In practice, this is already finding more bugs at a faster rate. AI increases search breadth, speeds up hypothesis testing, generates tests, traces code paths, and surfaces patterns that would be expensive to check manually. The human engineer filters the noise, understands protocol intent, and verifies the issues that matter.
This improves both cost and quality.
Human-only
Human-only reviews can still be strong, especially when the work depends on protocol understanding, adversarial creativity, and judgement.
But it is slower and more expensive than AI-assisted review. In time-boxed reviews where there is not enough time for all security techniques to be executed (e.g. formal verification, invariant fuzzing and stress testing), it leaves useful coverage on the table.
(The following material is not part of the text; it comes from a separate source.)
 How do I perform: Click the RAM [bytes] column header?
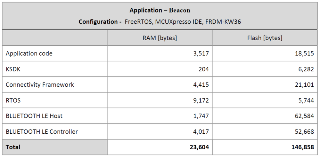click(160, 38)
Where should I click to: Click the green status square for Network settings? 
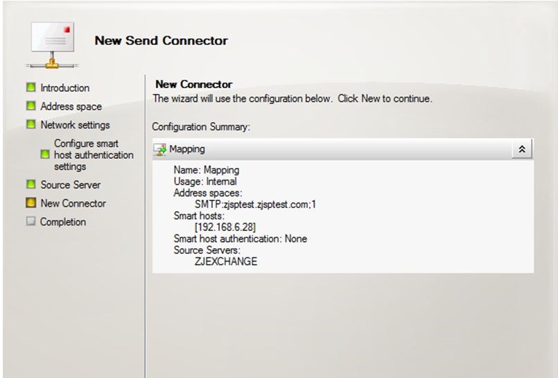tap(30, 125)
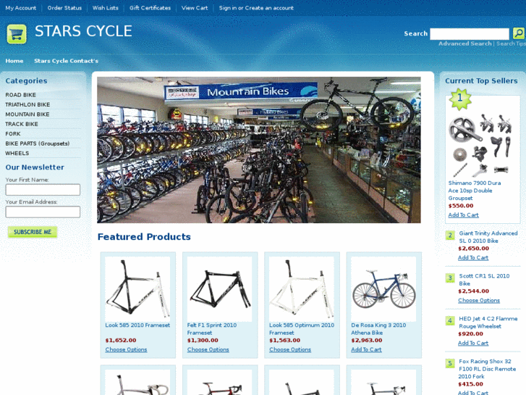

Additionally, using multiple review techniques increases the chance of finding bugs. Manual review alone can miss issues, but combining manual review with static analysis improves coverage because either technique can surface a bug. Adding AI based techniques expands this further by allowing more hypotheses, code paths, and bug patterns to be checked within the same review window. For example, if a review uses manual analysis, static analysis, AI generated fuzzing, and AI assisted scans, only one of those techniques needs to identify a vulnerability for it to be caught. Since AI operates much faster than humans, it allows more techniques to be applied within the same time constraints.
Summary
AI has become a standard part of serious security work. The question is how deeply teams can integrate AI while keeping it cost effective, and without introducing review gaps or reducing quality.
For lower-risk software, an AI-only review may be good enough. For blockchain security, where a single missed issue can have immediate and severe consequences, "cheaper and faster" is not the same thing as "strictly better". The strongest model is expert engineers piloting AI systems aggressively, while retaining responsibility for the final security judgement.
Teams that ignore it are falling behind. Teams that rely on AI alone will have gaps. The winning model is AI + experienced security engineer to increase speed, coverage, and depth, without outsourcing judgement and creativity.